<<<<

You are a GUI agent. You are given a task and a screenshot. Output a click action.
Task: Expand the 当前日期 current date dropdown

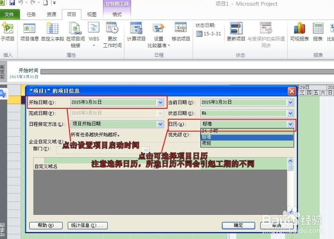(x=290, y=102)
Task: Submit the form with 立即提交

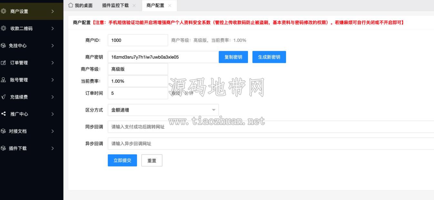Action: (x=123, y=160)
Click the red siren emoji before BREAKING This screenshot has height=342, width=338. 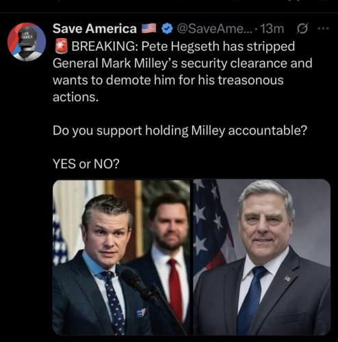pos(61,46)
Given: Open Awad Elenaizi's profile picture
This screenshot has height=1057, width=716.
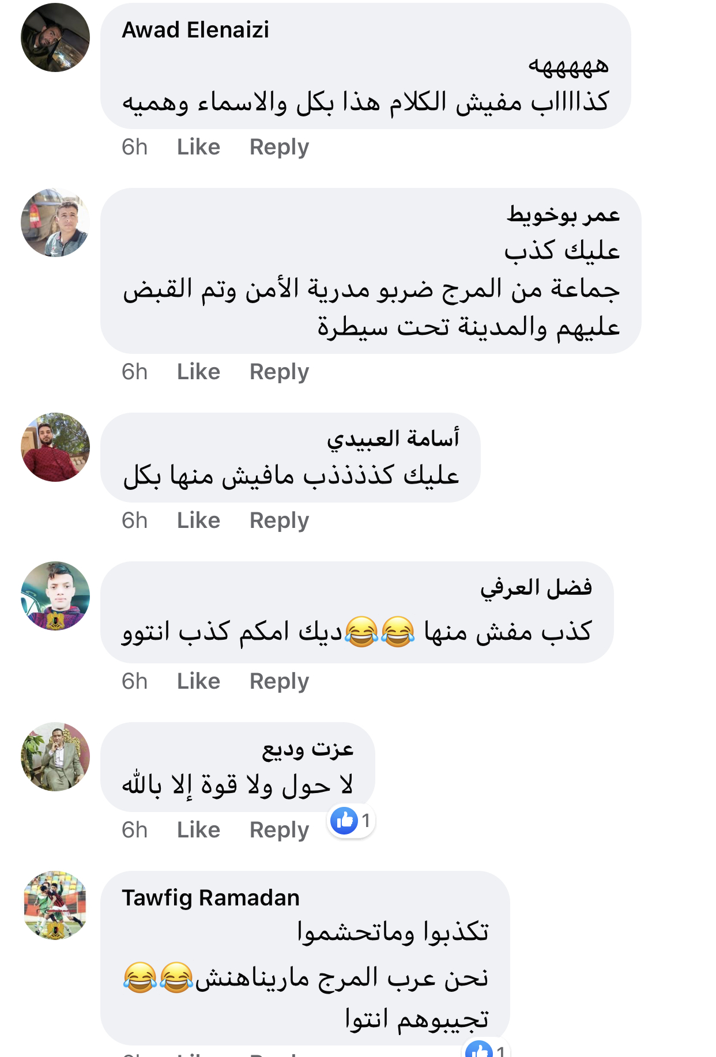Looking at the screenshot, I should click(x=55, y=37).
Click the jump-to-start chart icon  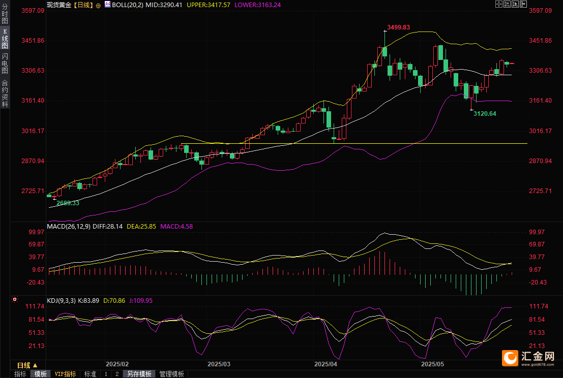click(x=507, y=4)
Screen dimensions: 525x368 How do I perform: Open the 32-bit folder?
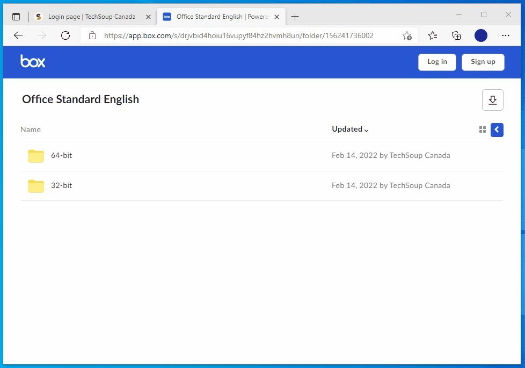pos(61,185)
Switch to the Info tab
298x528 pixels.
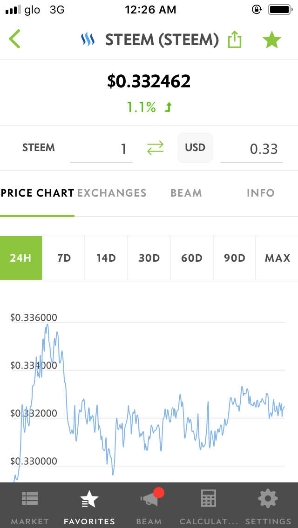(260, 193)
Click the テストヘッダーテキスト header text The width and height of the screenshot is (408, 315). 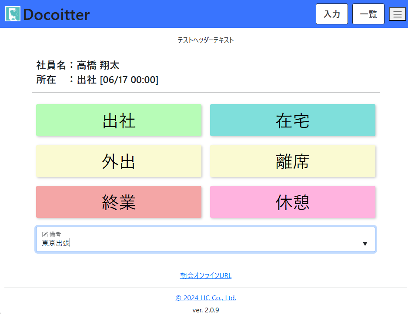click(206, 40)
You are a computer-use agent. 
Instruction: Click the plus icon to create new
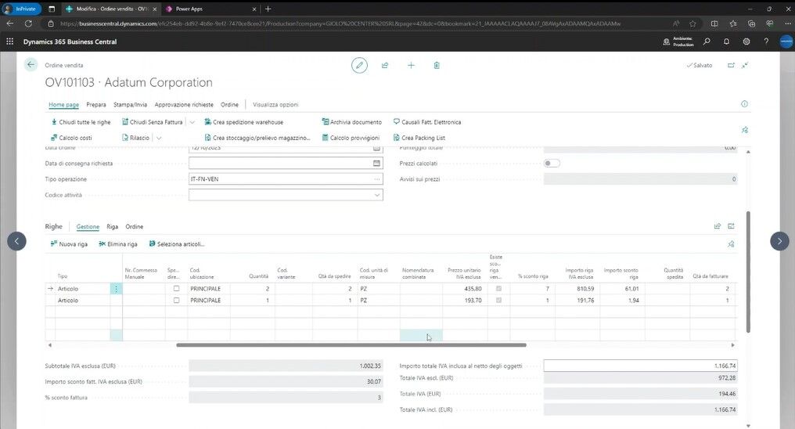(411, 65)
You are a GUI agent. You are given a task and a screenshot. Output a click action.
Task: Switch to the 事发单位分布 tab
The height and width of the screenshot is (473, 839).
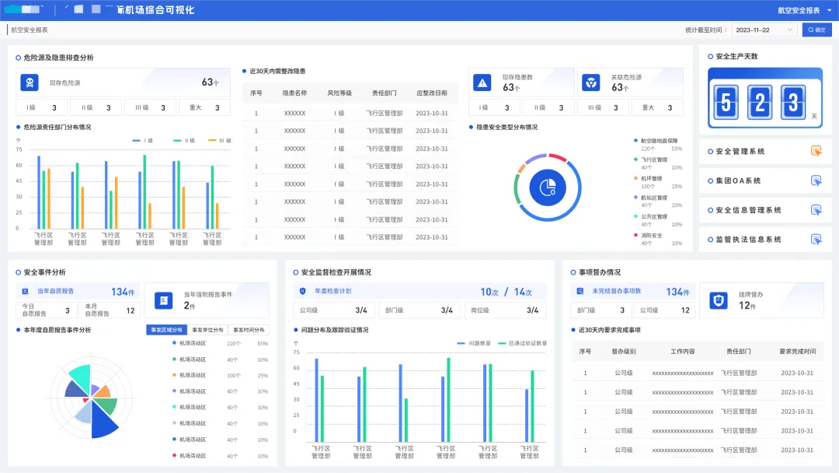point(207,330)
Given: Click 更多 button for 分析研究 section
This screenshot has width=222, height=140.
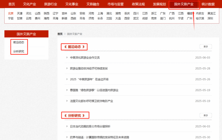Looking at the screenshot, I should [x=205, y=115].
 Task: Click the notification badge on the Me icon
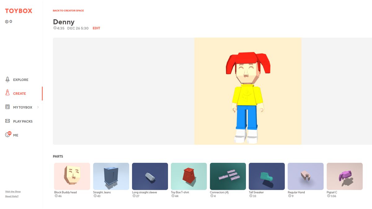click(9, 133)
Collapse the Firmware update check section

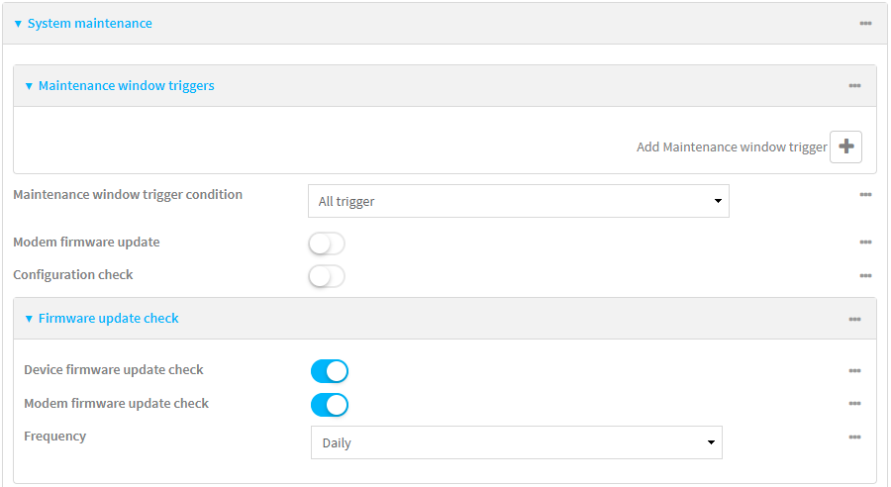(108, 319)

>>>>
<<<<

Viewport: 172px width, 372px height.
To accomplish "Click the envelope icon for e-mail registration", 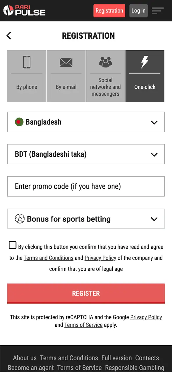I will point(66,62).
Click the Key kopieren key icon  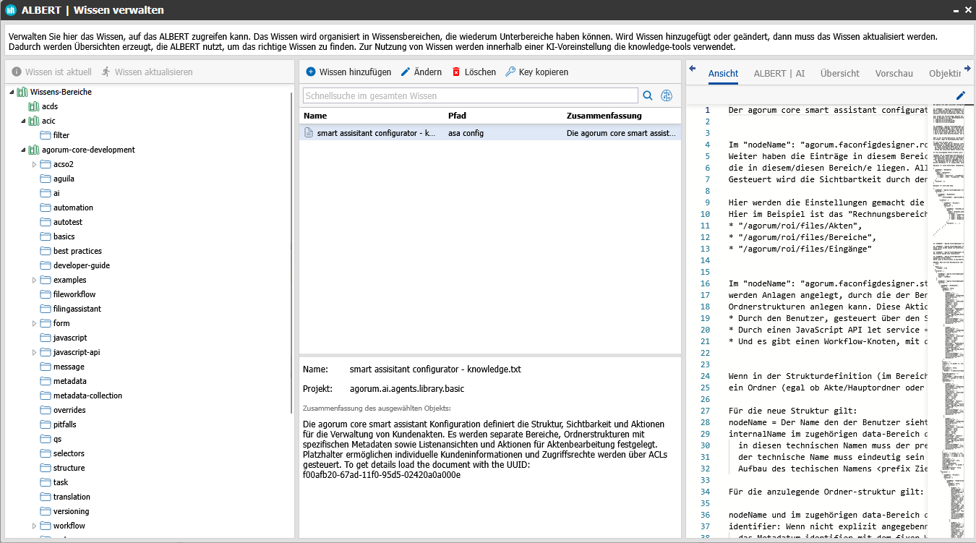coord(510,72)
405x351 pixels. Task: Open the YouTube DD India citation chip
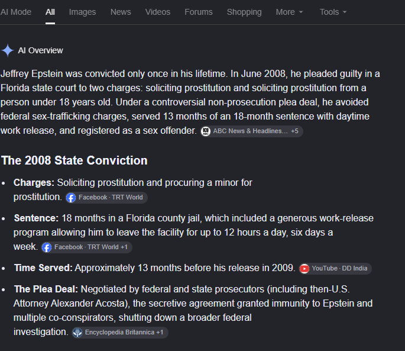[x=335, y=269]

>>>>

Wherever the string "Switch" appears in the records above, copy the line it sits in.

Switch to the Info tab
Task: Switch to the 事发单位分布 tab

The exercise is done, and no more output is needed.